Material for this task Block Start
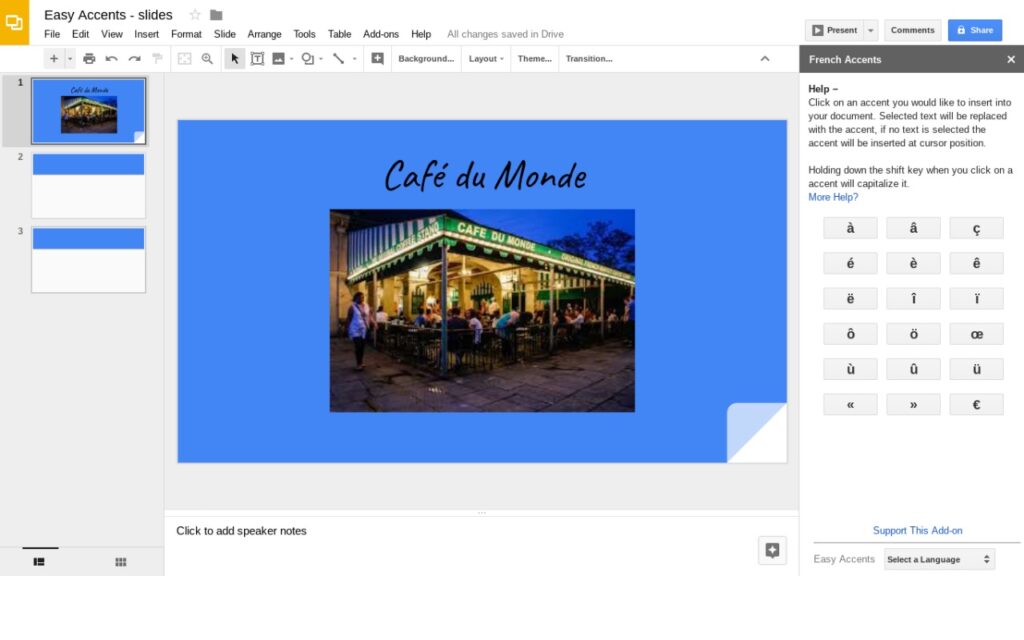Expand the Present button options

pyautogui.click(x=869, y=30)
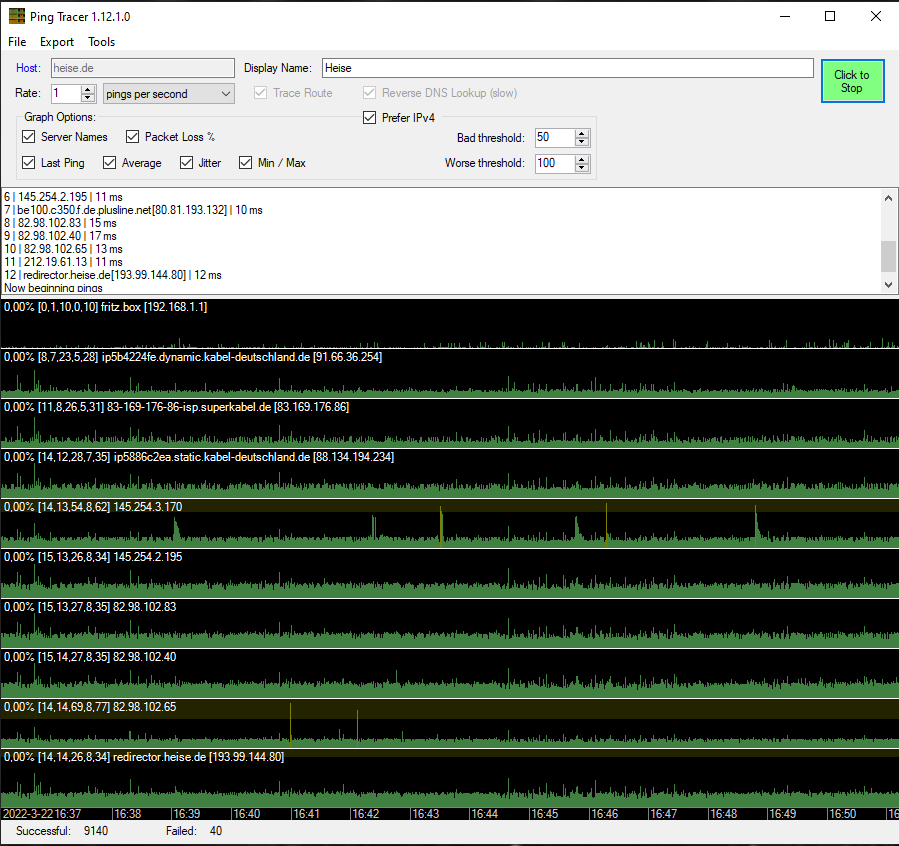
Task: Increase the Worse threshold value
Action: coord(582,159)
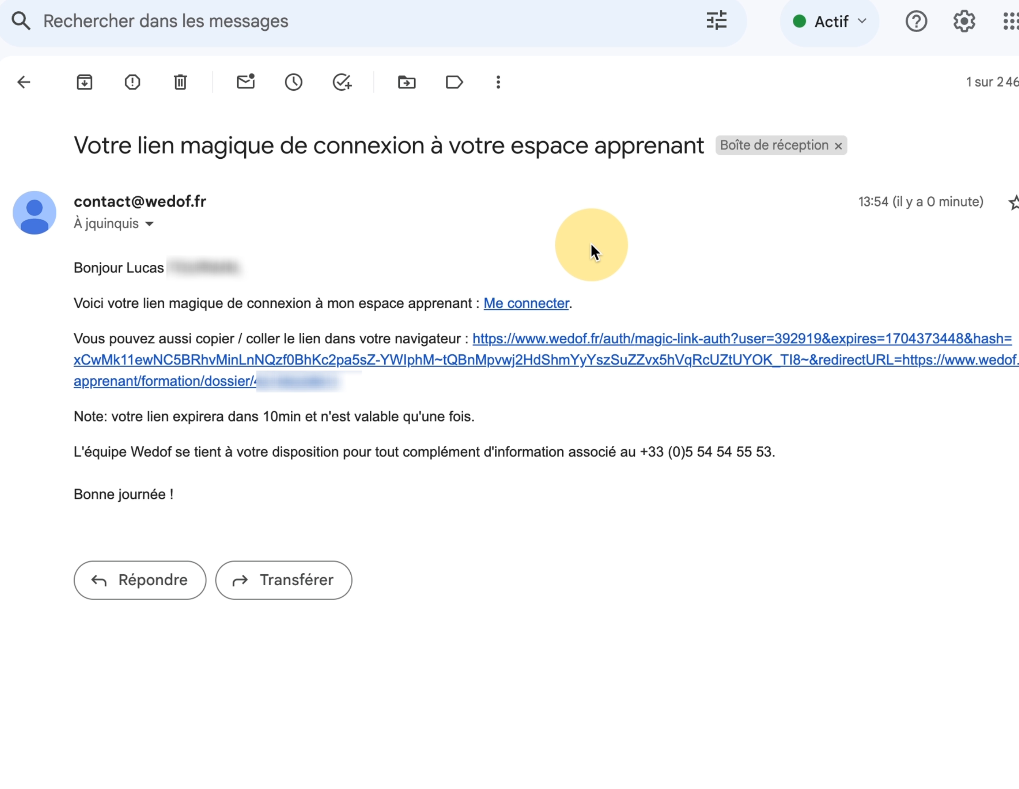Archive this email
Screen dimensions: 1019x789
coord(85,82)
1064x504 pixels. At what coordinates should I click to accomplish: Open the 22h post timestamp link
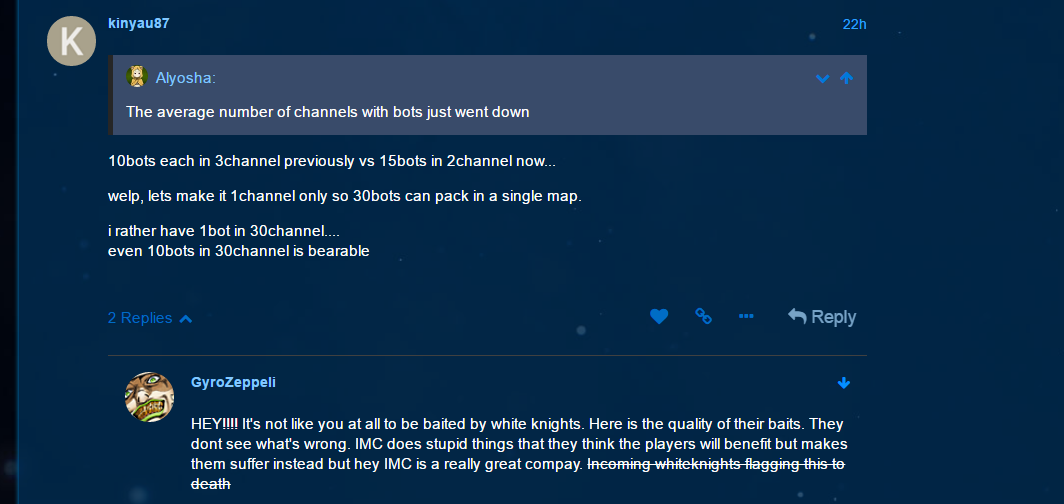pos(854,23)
Material for this task Block End
Start at the line holding "1064x504 pixels. At" and stop at the last line of the entries above. Repeat those lines exactly, pictures excluded.

1064x504 pixels. At what coordinates should I click to accomplish: Open the 22h post timestamp link
pos(854,23)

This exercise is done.